Cady is part of the wealthy Sinclair family, a legacy started from her grandparents and passed down to their three daughters and their children. Every summer, the families converge onto their private island where each family has their own home. Cady, with her two cousins and a family friend become summer pals on the island. Each year they play together, they grow up together, they are inseparable, they are “the liars”…. until one summer where Cady has an accident and can’t remember what happened while everyone tiptoes around her.
If you haven’t heard anything about this book yet, good. Leave it that way until you read it for yourself! I bought into the hype of everyone talking about it, so I had to read it for myself. Ignorance is bliss – the less you know, the better off you’ll be. Which makes writing this review incredibly difficult!
One of the first things I noticed about Lockhart’s writing was that it was gritty and dark, while maintaining a seemingly lighthearted summertime mood. The way she write’s Cady’s POV is quite violent in the metaphors, with mentions of cutting and bleeding to describe the protagonist’s emotions. She has a way with words and her storytelling is well-paced, leading the reader along where she wants you to go. Between the chapters of the main narrative, variations on a fairytale are told, slightly different with each instance in such a way that it seems to correlate with the flow of the story.
It was also an interesting subplot of how the (very-Caucasian) Sinclair family reacted to the introduction of a couple of people who are of a different ethnicity onto their private sanctuary of an island. The differences in interaction between generations was poignantly noted, between the older generation of the grandparents to the different personalities & points of view of the grown adult daughters, and down to the younger generation of the kids.

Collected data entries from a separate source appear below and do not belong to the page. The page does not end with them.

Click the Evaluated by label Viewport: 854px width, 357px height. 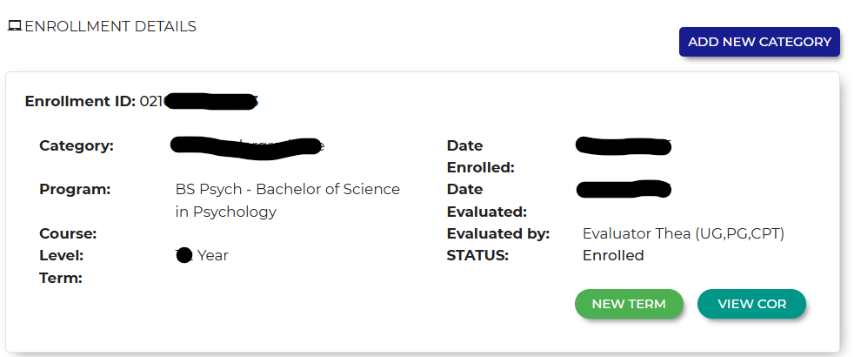point(498,233)
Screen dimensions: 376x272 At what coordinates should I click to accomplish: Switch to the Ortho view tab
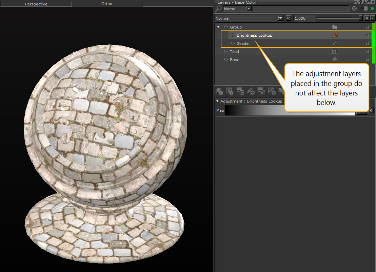(x=107, y=4)
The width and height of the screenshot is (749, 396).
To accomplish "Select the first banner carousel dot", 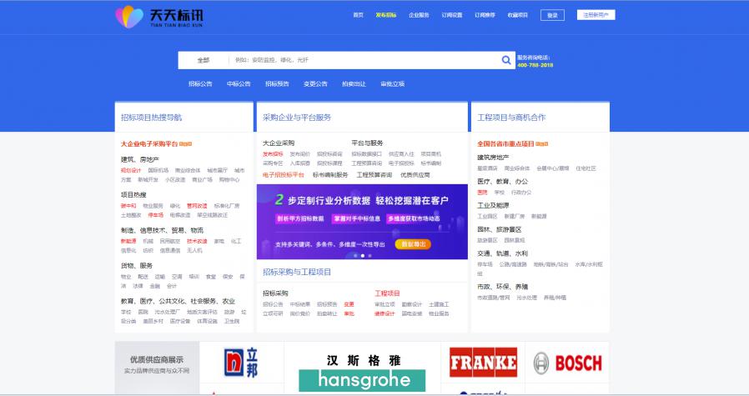I will [355, 255].
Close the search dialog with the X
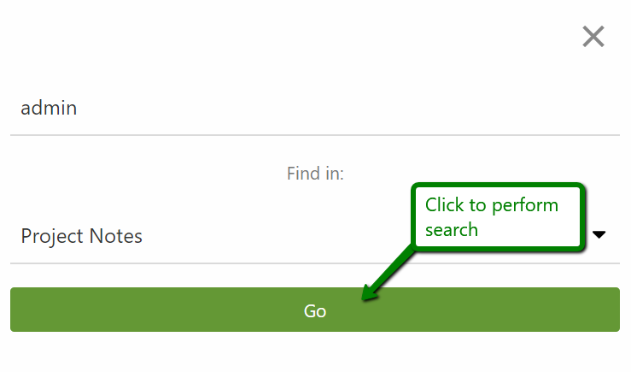The image size is (631, 372). pyautogui.click(x=593, y=37)
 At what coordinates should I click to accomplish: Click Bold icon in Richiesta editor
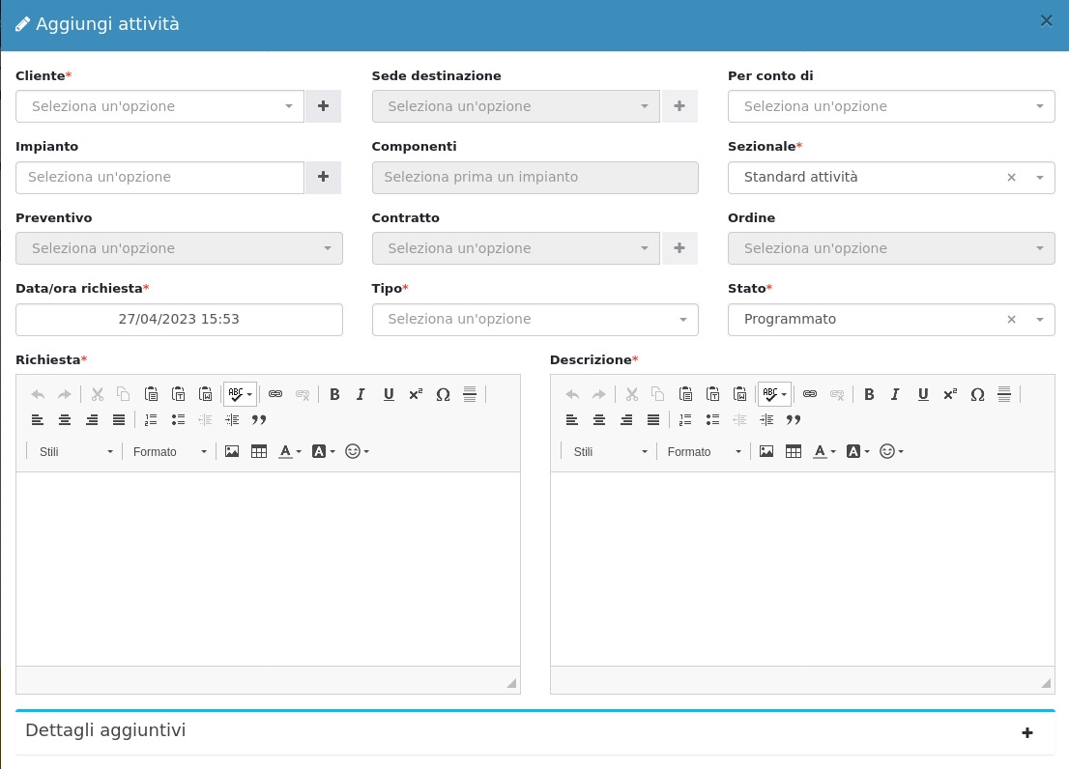[x=334, y=394]
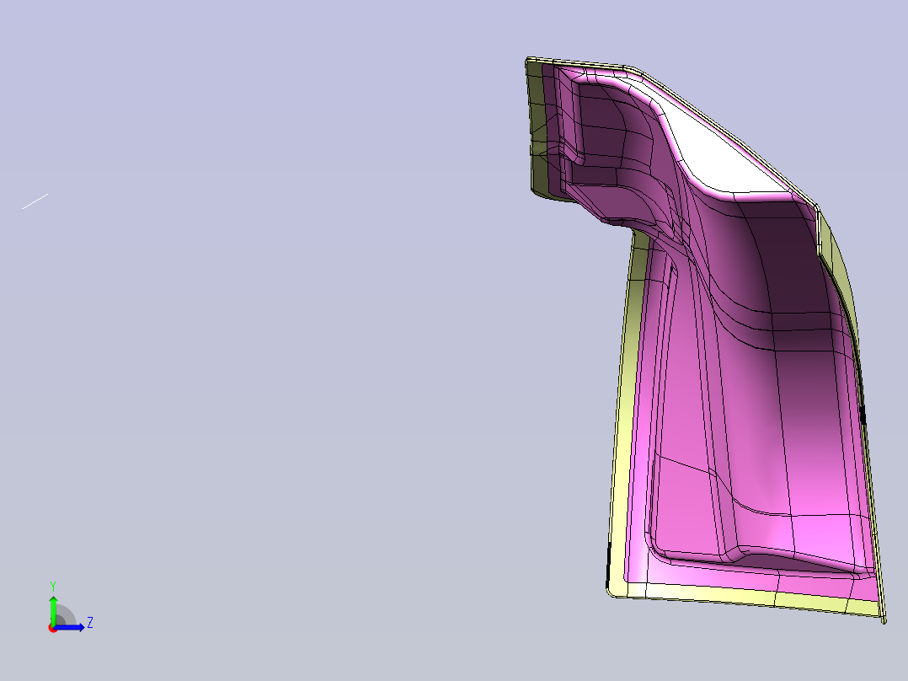Click the blue Z axis arrow
The width and height of the screenshot is (908, 681).
[69, 627]
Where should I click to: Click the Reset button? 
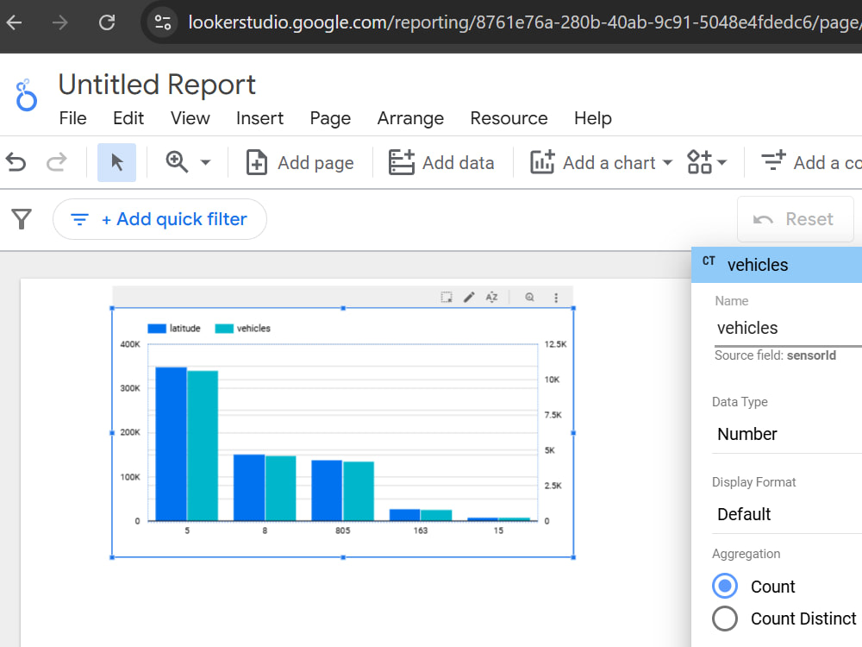click(x=795, y=219)
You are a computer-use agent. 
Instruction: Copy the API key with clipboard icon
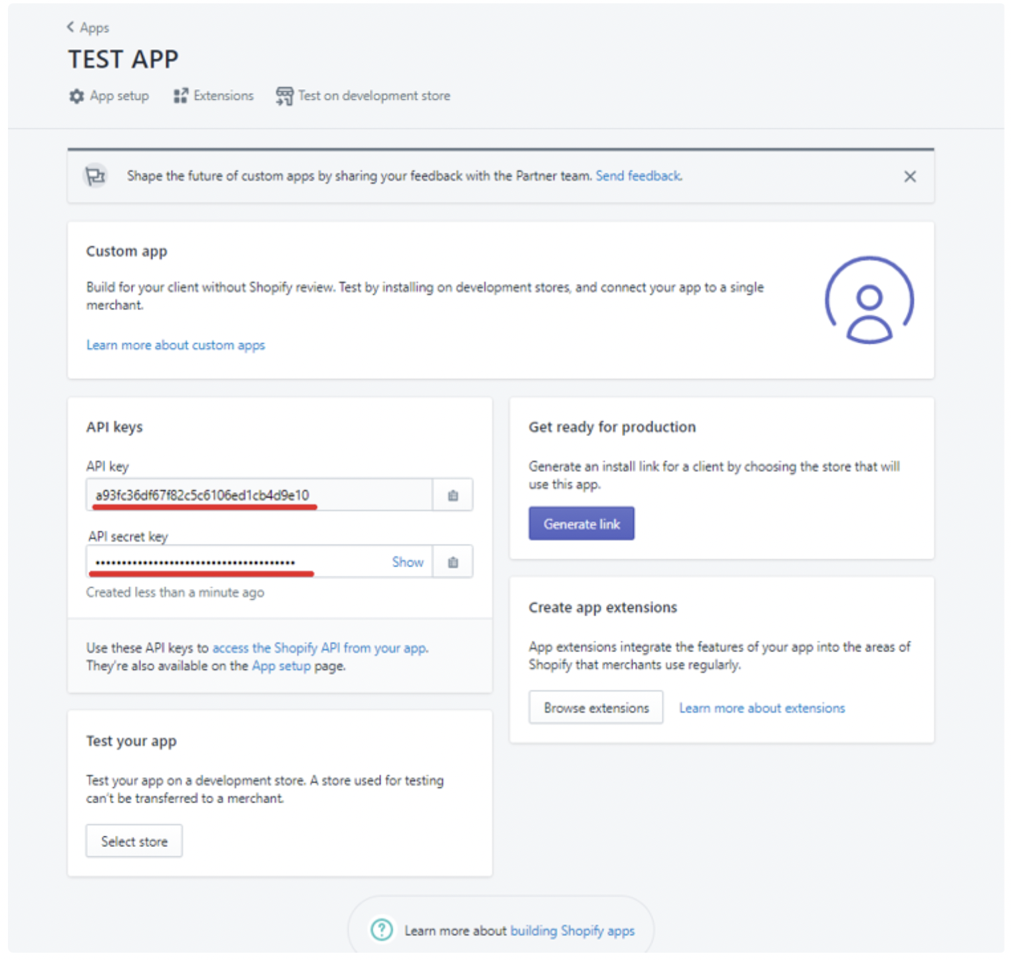(453, 495)
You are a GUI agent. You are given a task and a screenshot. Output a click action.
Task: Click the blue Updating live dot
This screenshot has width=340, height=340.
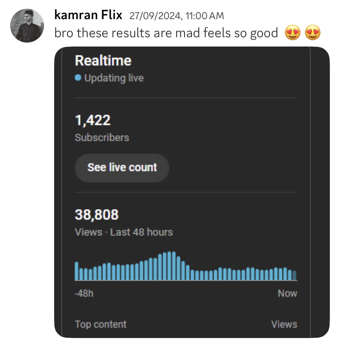(x=78, y=78)
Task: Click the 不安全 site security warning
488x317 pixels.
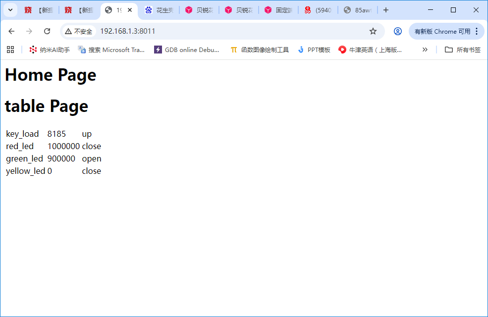Action: tap(79, 31)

I loved the idea of a contemporary YA thriller and the cover wouldn’t necessarily give you the impression that this is one. I find so often that these three components – contemporary, young adult, thriller – are not often done, or done well. It may be a sci-fi YA thriller, or a contemporary YA romance. I flew through this story and couldn’t put it down. This book, while I did unfortunately figure out where it was going, still entertained me immensely. This is why I say: the less you know, the better!